While Feuillade dresses up the ten-part serial with bursts of daring stuntwork and endless cliffhangers the component that truly makes Les Vampires so watchable is the presence of deadly Vampire femme fatale Irma Vep, played by the wide-eyed Musidora. Irma Vep - the letters spell "vampire" - may not be introduced until episode three where we see her dancing at The Howling Cat nightclub, but she is the lynchpin of Feuillade's saga, and whenever she is onscreen it is difficult to take your eyes off of her. Musidora is a sultry dynamo - her eyes encircled by thick black eyeliner - conveying pure menace and mayhem with her movements and posturing. I'm telling you: nobody furrows a brow or moves her eyes left to right quite like Musidora does here. I am now a fan.
Episode 1: The Severed Head (33m:43s)
Episode 2: The Deadly Ring (14m:58s)
Episode 3: The Red Cryptogram (40m:49s)
Episode 4: The Spectre (32m:35s)
Episode 5: The Corpse's Escape (38m:55s)
Episode 6: The Eyes That Mesmerize (58m:50s)
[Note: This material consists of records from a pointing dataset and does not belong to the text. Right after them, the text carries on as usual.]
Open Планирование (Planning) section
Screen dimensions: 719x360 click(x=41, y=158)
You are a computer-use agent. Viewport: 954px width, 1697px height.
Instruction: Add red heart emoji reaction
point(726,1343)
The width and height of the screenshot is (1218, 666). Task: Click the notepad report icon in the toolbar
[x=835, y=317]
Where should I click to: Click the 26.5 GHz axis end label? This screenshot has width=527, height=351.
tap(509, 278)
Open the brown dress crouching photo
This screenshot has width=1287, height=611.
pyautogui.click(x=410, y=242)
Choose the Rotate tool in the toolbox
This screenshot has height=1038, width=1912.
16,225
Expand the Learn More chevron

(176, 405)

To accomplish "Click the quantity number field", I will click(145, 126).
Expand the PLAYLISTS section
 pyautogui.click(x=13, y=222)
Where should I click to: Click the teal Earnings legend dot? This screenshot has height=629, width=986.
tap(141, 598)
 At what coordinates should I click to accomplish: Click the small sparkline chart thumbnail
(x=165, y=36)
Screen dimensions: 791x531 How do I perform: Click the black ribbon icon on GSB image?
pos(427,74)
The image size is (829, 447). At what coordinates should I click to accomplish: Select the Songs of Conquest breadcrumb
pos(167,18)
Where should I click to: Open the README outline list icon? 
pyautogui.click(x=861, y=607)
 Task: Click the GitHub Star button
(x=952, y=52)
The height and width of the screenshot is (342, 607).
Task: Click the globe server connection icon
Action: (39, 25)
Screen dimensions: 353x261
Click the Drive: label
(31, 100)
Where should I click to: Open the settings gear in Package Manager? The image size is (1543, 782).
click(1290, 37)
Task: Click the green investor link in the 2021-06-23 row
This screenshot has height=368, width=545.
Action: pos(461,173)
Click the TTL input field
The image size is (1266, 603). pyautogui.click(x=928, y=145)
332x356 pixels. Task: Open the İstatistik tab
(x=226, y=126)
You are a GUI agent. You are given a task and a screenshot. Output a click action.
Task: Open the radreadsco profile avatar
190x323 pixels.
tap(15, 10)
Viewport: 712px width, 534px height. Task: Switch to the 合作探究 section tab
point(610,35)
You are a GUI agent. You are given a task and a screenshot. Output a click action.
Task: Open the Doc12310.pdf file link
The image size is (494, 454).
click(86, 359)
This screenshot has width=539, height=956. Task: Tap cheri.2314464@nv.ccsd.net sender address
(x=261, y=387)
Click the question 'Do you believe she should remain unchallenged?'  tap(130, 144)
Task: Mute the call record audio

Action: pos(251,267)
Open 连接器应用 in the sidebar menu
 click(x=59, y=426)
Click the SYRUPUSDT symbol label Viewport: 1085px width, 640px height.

Episode 7: Satanas (43m:37s)
Episode 8: The Lord Of Thunder (51m:53s)
Episode 9: The Poison Man (49m:43s)
Episode 10: The Bloody Wedding (54m:59s)
The 1080p transfers were authorized by the Gaumont Studios - the first and oldest continuously operating film company in the world - mastered in HD from the 35mm restoration produced in 1996 by the Cinémathèque Française and Feuillade's grandson Jacques Champreux. That's a rather heady street cred for this, and what is more impressive is that the restoration dramatically improves image detail/clothing textures without any evidence of excessive cleaning of the prints that could force unnatural compression or artifacting; the nearly 100-year-old prints retain nicks, scratches, lines, etc. I wouldn't have expected anything less for a set of films this old, and while the age-related imperfections are certainly there the sense of overall clarity that the restoration brings to this is marvelous.
Audio is presented in an uncompressed Linear PCM 2.0 stereo track, with a new score performed by the Mont Alto Motion Picture Orchestra. There is never a sense that the modern score is too "big" or "large" for the source material, and the sound quality is robust without coming off overly beefy. A few non-musical elements are employed as well - things such as doorbells buzzing, telephones ringing, ticking time bombs. As a sidenote, Kino has replaced the original French intertitles with new English translations.
It's unfortunate that for this 2-disc set Kino didn't include any background info on Louis Feuillade - it would have been a nice history lesson - with the only supplement here being a trailer (01m:15s) for their 2010 DVD release of the director's Fantomas five film serial.